Esta creencia de los cristianos
primitivos supuso una colisión frontal contra la cultura del suicidio que predominaba
en el mundo pagano.
A pesar de que, en
general, el suicidio es raro en la Biblia, no obstante en las
páginas del Antiguo
Testamento se describen algunos casos famosos en los que determinados
personajes se quitaron la vida. Abimelec es uno de los primeros (Jue 9:53-54).
Cuando estaba intentando quemar la puerta de una torre, durante el transcurso
de una sublevación cananea, cierta mujer le arrojó un pedazo de rueda de molino
y le rompió el cráneo. La deshonra que esto suponía para él le hizo pedir a su
propio escudero que lo atravesara con la espada. Algo parecido ocurrió con Saúl
y su escudero (1 S 31:3-5).
También Ahitofel se
ahorcó cuando comprobó que Absalón no había seguido su consejo (2 S 17:23).

....

**ACCIÓN REQUERIDA A:**
Contesta estas preguntas según el texto sobre el suicidio en la Biblia:
(i) ¿Qué le arrojó una mujer a Abimelec?
(ii) ¿A quién pidió Abimelec que lo atravesara con la espada?
(iii) ¿Qué hizo Ahitofel al comprobar que Absalón no había seguido su consejo?
**ACCIÓN REQUERIDA B:**
Indica si cada afirmación concuerda con el texto sobre el suicidio en la Biblia. Responde sí o no y cita las palabras del texto que lo deciden.
(i) El suicidio es frecuente en la Biblia.
(ii) Abimelec intentaba quemar la puerta de una torre cuando lo hirieron.
(iii) La creencia de los cristianos primitivos coincidía con la cultura del suicidio del mundo pagano.
**ACCIÓN REQUERIDA C:** Devuelve sin ningún cambio el fragmento del texto sobre el suicidio en la Biblia que empieza con "Esta creencia de" y sigue hasta "primeros (Jue 9:53-54).".
Los datos no guardan relación con el texto sobre el suicidio en la Biblia.

**DATOS:**
....

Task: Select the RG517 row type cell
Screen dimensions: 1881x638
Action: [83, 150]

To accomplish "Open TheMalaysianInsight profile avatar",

....

**SOLUCIÓN A:**
(i) Un pedazo de rueda de molino.
(ii) A su propio escudero.
(iii) Se ahorcó.

**SOLUCIÓN B:**
(i) No: "en general, el suicidio es raro en la Biblia".
(ii) Sí: "Cuando estaba intentando quemar la puerta de una torre".
(iii) No: "supuso una colisión frontal contra la cultura del suicidio que predominaba en el mundo pagano".

**SOLUCIÓN C:**
Esta creencia de los cristianos
primitivos supuso una colisión frontal contra la cultura del suicidio que predominaba
en el mundo pagano.
A pesar de que, en
general, el suicidio es raro en la Biblia, no obstante en las
páginas del Antiguo
Testamento se describen algunos casos famosos en los que determinados
personajes se quitaron la vida. Abimelec es uno de los primeros (Jue 9:53-54).